Saturday, 27 July 2019

Greer Amps Lightspeed OD

Verified by dragão.

17 comments:

  1. Tag it, mate! Perfect. Wonderful sound. Another hundred thanks for the layout. Spot on!

    ReplyDelete
  2. Really great, man. I'm in the clouds! And much better with the NE5532 instead of that shitty and pricy hi-fi 2134. But I must go now: Dwarfcraft Great Destroyer is waiting!... :O)

    ReplyDelete
  3. Its really sweet transparent overdrive and yes indeed it sounds really similar to Timmy. Thank you for the great layout 😁

    ReplyDelete
  4. I just noticed that the PedalPCB version of this circuit (https://www.pedalpcb.com/docs/PedalPCB-Mach1.pdf) includes a pair of 22uf capacitors in the power supply section that are not found on this vero. Can you tell me if these have any influence on the functionality of this build?

    ReplyDelete
  5. I built this today. I wasn't expecting much I guess. It's an overdrive, but a nice sounding one. The two 22uf caps on the power were probably intended for power filtering. I didn't see a 100uf on the schematic. Anders probably simplified the noise filtering. Sounds right to me. Thanks

    ReplyDelete
  6. Build this yesterday, tested today and it works great. I used NE5532 and 47uf caps.

    ReplyDelete
  7. amazing pedal, simple assembly, organic overdrive tone, works perfectly.
    it looks great on the les paul and telecaster, thanks a lot for the layout, I recommend it!!!

    ReplyDelete
  8. I tested it with opa2134 and NE5532, I prefer the NE5532 because it gives more brightness and clarity to the sound.

    ReplyDelete
  9. The 500K gain knob works better linear. Great pedal!

    ReplyDelete
  10. This came out super, thanks! I used what I had: tlc2272, 1N4007s, a pair of 47pf in parallel, 1M vol, 10k linear tone. Extra gain but sounds right.
    Thinking of playing with the extra diode - DPDT, matched diode one way, odd diode the other, *no diode* might give it a bit of a "Timmy" mode. What do you think?

    ReplyDelete
  11. I've been using this pedal on my board for a while now, I'm not crazy about it but it does everything right, light override, clean/dirty boost, etc. I had a bit of crackle noise when I moved the volume so I decided to open it up. I found some possible solder bridges and a bad capacitor value (47n instead of 470n). Then I decided to look at the schematic, so I went to Aion website and realized that they had just added it to their inventory and that there are some differences with the other schematics available, specifically C3 and C4. In this layout both capacitors (47n and 470n at the bottom) connect to VB and in the AION schematic they go to ground.

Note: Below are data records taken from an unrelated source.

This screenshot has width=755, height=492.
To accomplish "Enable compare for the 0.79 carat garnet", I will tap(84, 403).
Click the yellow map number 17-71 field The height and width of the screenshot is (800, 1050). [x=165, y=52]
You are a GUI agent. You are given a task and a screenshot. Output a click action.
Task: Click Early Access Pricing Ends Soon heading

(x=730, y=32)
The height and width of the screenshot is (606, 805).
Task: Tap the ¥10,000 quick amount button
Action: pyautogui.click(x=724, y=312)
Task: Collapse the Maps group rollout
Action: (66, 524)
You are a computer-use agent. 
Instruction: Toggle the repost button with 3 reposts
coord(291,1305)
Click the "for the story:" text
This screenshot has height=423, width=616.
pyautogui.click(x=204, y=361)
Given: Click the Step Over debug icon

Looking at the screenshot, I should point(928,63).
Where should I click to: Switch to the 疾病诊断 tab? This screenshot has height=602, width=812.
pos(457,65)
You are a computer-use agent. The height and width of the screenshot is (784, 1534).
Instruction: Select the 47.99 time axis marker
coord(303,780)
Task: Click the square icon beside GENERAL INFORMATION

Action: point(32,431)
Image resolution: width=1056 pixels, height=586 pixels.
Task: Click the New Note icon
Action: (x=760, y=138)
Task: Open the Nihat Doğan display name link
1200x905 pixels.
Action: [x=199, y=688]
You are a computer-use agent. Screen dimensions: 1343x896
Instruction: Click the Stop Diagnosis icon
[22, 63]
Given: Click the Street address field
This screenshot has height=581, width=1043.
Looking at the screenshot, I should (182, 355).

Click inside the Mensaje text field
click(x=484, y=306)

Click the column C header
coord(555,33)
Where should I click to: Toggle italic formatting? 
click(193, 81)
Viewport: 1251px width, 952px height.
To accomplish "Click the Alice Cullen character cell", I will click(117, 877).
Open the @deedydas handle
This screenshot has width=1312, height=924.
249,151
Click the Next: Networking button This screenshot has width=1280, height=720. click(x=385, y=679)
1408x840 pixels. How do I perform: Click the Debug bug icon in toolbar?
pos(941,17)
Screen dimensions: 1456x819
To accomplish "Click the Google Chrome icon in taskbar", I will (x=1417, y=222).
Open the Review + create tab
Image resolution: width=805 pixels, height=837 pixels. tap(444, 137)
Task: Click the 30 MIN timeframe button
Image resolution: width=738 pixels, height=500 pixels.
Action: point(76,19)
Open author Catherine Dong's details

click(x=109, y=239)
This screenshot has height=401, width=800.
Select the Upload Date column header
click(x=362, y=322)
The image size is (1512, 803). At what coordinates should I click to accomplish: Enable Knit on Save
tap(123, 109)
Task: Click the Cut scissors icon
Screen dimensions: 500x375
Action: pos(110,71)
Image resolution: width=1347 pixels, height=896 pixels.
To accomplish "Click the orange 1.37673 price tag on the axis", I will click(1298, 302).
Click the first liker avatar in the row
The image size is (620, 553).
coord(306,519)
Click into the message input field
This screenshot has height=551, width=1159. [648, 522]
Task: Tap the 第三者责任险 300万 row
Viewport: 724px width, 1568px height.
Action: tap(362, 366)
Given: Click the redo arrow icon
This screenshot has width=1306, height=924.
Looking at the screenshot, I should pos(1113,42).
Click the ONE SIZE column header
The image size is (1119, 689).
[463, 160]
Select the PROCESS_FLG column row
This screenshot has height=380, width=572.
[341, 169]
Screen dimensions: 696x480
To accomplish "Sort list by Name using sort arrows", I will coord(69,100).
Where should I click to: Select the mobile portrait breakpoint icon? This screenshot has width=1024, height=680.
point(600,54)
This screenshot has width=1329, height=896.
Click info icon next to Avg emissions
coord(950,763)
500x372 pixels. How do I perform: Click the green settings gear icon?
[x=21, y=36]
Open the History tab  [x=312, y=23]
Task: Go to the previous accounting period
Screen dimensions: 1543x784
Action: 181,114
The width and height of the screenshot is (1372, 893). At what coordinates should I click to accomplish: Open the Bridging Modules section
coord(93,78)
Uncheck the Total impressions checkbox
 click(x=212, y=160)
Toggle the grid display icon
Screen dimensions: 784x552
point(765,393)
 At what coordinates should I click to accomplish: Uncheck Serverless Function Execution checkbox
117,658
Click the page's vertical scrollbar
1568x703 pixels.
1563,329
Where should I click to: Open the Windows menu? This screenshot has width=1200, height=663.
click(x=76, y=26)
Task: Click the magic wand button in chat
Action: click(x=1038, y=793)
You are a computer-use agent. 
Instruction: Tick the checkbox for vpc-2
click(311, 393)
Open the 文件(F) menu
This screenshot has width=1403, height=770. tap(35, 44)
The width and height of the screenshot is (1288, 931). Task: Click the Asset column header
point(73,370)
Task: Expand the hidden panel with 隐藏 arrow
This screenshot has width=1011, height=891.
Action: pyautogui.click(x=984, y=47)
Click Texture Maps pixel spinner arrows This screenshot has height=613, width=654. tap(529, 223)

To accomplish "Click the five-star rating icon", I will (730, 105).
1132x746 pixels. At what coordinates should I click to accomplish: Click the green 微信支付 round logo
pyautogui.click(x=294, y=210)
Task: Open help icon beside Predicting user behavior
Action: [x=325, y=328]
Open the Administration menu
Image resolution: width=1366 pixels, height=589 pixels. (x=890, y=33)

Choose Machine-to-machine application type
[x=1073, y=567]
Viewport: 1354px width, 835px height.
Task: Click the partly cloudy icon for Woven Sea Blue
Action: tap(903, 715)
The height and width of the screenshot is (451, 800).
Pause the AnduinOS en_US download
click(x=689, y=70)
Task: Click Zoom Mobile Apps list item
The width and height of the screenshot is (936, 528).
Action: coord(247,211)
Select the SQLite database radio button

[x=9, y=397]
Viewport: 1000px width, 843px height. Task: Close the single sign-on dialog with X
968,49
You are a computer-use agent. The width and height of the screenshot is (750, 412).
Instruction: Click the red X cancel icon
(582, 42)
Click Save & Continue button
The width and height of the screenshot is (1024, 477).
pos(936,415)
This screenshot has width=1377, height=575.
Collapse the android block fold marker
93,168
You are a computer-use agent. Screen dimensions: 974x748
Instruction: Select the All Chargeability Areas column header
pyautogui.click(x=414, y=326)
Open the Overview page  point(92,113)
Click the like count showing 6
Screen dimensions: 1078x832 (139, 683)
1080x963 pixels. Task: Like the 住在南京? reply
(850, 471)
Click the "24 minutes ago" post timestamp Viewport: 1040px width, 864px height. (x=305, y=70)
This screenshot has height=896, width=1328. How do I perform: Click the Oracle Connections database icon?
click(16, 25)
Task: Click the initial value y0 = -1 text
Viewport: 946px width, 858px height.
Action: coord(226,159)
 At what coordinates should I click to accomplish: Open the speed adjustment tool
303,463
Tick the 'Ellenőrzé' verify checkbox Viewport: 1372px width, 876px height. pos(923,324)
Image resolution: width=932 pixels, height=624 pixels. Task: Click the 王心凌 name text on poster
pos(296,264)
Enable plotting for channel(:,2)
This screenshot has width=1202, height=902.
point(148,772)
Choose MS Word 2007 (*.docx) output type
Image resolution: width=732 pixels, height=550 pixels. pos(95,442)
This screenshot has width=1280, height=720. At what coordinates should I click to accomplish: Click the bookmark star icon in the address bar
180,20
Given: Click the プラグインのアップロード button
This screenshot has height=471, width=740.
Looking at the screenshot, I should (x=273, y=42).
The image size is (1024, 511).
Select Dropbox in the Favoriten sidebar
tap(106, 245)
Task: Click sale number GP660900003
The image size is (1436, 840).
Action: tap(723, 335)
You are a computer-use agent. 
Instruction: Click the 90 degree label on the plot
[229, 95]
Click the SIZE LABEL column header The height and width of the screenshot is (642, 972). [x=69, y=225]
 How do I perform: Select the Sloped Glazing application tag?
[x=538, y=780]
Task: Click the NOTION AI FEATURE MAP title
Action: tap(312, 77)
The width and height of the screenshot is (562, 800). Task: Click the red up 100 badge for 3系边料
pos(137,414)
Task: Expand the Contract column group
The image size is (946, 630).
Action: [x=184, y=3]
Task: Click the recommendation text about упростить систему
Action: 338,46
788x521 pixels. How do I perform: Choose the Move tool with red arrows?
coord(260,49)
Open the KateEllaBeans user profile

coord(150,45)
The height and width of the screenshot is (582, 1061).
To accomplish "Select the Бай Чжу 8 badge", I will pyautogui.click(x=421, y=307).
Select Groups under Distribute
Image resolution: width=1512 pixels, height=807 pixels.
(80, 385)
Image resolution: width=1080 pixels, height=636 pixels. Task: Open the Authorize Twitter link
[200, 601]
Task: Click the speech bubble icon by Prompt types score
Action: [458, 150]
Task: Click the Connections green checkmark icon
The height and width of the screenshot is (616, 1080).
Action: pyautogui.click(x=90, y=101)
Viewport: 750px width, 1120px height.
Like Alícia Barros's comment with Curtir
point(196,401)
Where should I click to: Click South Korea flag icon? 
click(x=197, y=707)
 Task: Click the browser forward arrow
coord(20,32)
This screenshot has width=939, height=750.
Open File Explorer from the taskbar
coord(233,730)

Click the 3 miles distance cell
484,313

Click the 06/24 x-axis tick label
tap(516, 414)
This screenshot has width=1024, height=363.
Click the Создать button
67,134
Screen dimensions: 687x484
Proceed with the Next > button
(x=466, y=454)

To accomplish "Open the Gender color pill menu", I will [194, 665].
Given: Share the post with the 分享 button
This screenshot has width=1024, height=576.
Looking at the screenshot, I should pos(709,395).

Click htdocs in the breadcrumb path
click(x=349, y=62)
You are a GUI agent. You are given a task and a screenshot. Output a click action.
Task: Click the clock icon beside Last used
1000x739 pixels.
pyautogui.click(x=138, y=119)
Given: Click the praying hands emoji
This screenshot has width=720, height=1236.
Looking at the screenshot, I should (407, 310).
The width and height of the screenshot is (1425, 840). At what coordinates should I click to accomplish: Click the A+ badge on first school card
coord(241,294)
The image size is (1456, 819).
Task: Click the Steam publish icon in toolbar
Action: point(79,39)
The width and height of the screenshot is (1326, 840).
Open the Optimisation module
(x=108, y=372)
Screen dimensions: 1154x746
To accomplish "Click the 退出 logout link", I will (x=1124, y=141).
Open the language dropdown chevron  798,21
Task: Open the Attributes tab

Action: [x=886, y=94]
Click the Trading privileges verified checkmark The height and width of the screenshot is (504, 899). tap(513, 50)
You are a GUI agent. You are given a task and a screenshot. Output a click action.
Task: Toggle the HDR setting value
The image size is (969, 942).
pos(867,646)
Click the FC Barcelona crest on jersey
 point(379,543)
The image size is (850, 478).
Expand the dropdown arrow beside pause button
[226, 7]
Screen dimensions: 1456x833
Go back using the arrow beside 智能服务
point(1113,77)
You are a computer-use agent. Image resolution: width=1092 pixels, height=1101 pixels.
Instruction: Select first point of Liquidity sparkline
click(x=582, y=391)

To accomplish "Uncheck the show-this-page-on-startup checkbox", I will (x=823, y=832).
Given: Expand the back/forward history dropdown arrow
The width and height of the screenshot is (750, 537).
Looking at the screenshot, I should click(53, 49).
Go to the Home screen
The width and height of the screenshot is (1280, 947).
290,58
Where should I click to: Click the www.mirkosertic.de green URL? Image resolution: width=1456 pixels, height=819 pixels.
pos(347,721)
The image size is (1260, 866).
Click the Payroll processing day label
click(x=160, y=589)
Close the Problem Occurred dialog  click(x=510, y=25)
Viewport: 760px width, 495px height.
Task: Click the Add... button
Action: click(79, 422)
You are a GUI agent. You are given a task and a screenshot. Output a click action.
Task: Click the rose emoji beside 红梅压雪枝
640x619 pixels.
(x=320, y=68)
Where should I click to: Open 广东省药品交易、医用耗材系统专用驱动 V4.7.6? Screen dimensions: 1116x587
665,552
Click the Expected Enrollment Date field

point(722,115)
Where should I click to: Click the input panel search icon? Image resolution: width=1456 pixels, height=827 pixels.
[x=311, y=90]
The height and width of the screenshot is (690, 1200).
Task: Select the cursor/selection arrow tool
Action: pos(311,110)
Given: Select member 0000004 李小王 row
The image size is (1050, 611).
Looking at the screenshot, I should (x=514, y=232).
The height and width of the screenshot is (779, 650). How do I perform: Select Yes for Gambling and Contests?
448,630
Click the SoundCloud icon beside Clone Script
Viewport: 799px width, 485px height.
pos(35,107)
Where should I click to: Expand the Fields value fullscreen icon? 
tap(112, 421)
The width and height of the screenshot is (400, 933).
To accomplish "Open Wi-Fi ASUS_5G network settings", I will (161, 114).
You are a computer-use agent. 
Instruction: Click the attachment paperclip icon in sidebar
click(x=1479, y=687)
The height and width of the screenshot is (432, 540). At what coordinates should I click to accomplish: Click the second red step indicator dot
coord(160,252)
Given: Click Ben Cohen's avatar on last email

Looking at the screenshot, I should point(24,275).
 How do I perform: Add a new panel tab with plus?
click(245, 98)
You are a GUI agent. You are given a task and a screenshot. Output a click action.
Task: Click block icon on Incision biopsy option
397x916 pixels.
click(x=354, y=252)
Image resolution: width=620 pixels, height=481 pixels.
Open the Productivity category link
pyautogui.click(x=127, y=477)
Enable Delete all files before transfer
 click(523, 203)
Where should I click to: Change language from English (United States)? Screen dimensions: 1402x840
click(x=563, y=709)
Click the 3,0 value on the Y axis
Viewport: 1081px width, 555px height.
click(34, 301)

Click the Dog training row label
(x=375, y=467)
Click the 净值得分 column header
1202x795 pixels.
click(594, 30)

    So I took the opportunity to test the differences, it's not a night and day difference but with the capacitors connected to ground the gain and mids decrease a bit. Here's a video I made, it's not that noticeable given the YT and phone compression but I think you can tell.

    https://youtu.be/cJfksKmctZE

    Which one is the correct one? I don't know... Aion doesn't have a tracing journal for this either. I'll keep the caps connected to ground for a while to see how it behaves with my other pedals.

    https://aionfx.com/app/files/docs/celeritas_documentation.pdf

    ReplyDelete
    Replies
    1. I’m sure you know all the projects at aion are modded versions of the originals, right?

      Delete
  12. Thanks a bunch! Excellent, I actually sold this to someone, here is my build + some videos:
    https://hgecontraptions.blogspot.com/2024/10/hge-contraptions-greer-amps-lightspeed.html

    ReplyDelete
  13. Hi all, diy pedal noob here. I'm planning on tackling this pedal as my first project, and in preparation, I've been working on mapping this layout with the schematic available from PedalPCB (https://www.pedalpcb.com/docs/PedalPCB-Mach1.pdf).
    Much to my surprise I have it almost entirely figured out, but the Gain 2&3, and Freq 2&3 labels on the layout have me stumped. In the pictures I've seen of this build, only one wire is connected to each of those strip-segments (is there a better term for that than "strip-segments"?), and I haven't been able to find a picture of how the drive and tone pots are wired.
    Is it correct that lugs 2&3 on each of these two pots simply jumpered, and then a single wire connects them to the board?
    Thanks!

    ReplyDelete
    Replies
    1. That is correct, you got it.

      Delete
    2. Thanks! For my own education, I've decided to build out the schematic published by PedalPCB (the Mach 1) that shows this kind of detail. I'll post it here for review when done.